# aella-data-explorer

**Repository Path**: EtienneXIONG/aella-data-explorer

## Basic Information

- **Project Name**: aella-data-explorer
- **Description**: LAION research paper dataset visual explorer 🔬 🧑‍🔬 👩‍🔬
- **Primary Language**: Unknown
- **License**: MIT
- **Default Branch**: main
- **Homepage**: None
- **GVP Project**: No

## Statistics

- **Stars**: 0
- **Forks**: 0
- **Created**: 2025-12-02
- **Last Updated**: 2025-12-02

## Categories & Tags

**Categories**: Uncategorized

**Tags**: None

## README

# Aella Science Dataset Explorer

Interactive visualization and exploration of scientific papers from the Aella open science dataset.

This project is a collaboration between [Inference.net](https://inference.net) and [LAION](https://laion.ai). LAION curated the original dataset which is about ~100m scrapped scientific and research articles and Inference.net fine-tuned a custom model to extract structured summaries from the articles. This repo contains a visual explorer for a small subset of the extracted dataset.

View the live explorer at [https://aella.inference.net](https://aella.inference.net).

## Overview

A web application for exploring scientific papers with semantic embeddings, dimensionality reduction, and clustering visualizations.

## Architecture

- **Frontend**: React + TypeScript + Vite with D3.js for interactive visualizations
- **Backend**: Python FastAPI serving data from SQLite (D1 in production)
- **Storage**: SQLite locally, Cloudflare D1 + R2 in production

## Prerequisites

You'll need the following tools installed:

- **Python 3.11+** - [Download](https://www.python.org/downloads/)
- **uv** - Python dependency management - [Install](https://docs.astral.sh/uv/getting-started/installation/)
- **bun** - JavaScript runtime - [Install](https://bun.sh/)
- **Task** - Task runner - [Install](https://taskfile.dev/installation/)

## Setup

Install all dependencies:

```bash
task setup
```

This will install both backend and frontend dependencies.

## Quick Start

### 1. Get the Database

Download the database from R2:

```bash
task db:setup
```

This will download the SQLite database to `backend/data/db.sqlite`.

### 2. Run the Application

Run the backend and frontend in separate terminals:

**Backend (Terminal 1):**

```bash
task backend:dev
```

**Frontend (Terminal 2):**

```bash
task frontend:dev
```

The application will be available at:

- Frontend: `http://localhost:5173`
- API: `http://localhost:8787`
- API Docs: `http://localhost:8787/docs`

## Data Pipeline

> The code for the data pipeline that we used to construct this dataset is not yet open source, mostly because it was setup for a one-time process and not production-ready.

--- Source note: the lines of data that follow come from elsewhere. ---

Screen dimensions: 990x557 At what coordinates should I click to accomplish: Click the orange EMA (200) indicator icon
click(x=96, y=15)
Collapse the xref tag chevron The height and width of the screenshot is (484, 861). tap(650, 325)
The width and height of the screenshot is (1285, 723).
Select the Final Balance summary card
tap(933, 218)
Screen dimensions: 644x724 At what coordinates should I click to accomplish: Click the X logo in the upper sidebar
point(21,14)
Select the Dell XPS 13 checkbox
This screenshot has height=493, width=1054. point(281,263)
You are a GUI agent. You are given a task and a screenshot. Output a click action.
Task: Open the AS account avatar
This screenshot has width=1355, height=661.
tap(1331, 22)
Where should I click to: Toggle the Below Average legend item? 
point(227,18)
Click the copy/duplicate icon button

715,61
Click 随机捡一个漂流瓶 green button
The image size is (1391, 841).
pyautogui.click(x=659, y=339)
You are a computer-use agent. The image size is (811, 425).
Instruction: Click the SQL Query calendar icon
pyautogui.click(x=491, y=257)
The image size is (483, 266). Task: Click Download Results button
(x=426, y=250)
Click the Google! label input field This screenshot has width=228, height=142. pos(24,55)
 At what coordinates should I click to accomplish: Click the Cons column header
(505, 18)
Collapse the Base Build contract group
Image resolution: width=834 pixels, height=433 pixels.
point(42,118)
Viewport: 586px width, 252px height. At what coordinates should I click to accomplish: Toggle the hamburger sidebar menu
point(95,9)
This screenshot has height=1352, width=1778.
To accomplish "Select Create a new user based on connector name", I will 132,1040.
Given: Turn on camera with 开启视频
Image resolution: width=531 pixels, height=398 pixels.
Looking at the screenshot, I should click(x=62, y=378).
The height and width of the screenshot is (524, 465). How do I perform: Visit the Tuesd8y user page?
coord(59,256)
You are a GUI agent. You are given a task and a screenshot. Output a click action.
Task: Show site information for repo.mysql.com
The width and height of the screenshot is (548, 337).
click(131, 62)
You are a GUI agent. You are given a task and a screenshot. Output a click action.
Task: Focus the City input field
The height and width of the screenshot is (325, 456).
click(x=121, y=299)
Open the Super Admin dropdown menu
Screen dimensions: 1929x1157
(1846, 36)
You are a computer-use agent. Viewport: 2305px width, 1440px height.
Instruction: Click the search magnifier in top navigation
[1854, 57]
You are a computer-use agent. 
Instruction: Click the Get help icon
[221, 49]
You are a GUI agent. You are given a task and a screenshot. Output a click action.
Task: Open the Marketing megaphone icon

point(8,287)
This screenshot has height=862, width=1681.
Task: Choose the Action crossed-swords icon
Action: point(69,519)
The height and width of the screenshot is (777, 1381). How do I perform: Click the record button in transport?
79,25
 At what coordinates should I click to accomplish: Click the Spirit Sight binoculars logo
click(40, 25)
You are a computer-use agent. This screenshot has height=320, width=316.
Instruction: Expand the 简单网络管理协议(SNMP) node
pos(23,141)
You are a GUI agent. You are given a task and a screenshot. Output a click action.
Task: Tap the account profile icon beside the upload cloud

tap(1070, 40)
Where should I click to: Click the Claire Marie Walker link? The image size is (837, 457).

However, the general process was:

1. Initial data extraction and filtering

- Ran a pipeline to generate the summaries
- Excluded specific non-scientific content and failed summaries
- Compiled results for further processing

2. Semantic Embedding

- Generates 768-dimensional embeddings using SPECTER2 (allenai/specter2_base)
- Processes papers in batches with GPU acceleration support
- Stores embeddings as binary blobs for similarity search

3. Visualization & Clustering

- Reduces embeddings to 2D coordinates using UMAP with cosine distance
- Applies K-Means clustering with automatic optimization (20-60 clusters via silhouette scores)
- Generates initial cluster labels using TF-IDF analysis of titles and fields

4. LLM-Curated Labels

- Applies manually reviewed, domain-specific cluster labels
- Improves interpretability over automated TF-IDF labels

## Deployment

Deploy to Cloudflare:

```bash
task deploy
```

This will prompt you to deploy the backend API and/or frontend.

## Contributing

We welcome contributions to this project! Here's what you should know:

**Bug Fixes & Minor Improvements**

- Bug fixes are always welcome! Please submit a PR with a clear description of the issue and fix.
- Minor improvements to documentation, code quality, or performance are appreciated.

**New Features**

- This project is intentionally scoped as a one-time preview of this dataset.
- We are generally not planning to greatly expand the functionality beyond its current scope.
- If you want to add significant new features, we encourage you to fork the project and build on it!

**Before Submitting a PR**

- Ensure your code passes linting and formatting checks:
  ```bash
  task check
  ```
- Keep changes focused and well-documented.
- Test your changes with sample data when applicable.

## License

MIT License - see [LICENSE](LICENSE) file for details.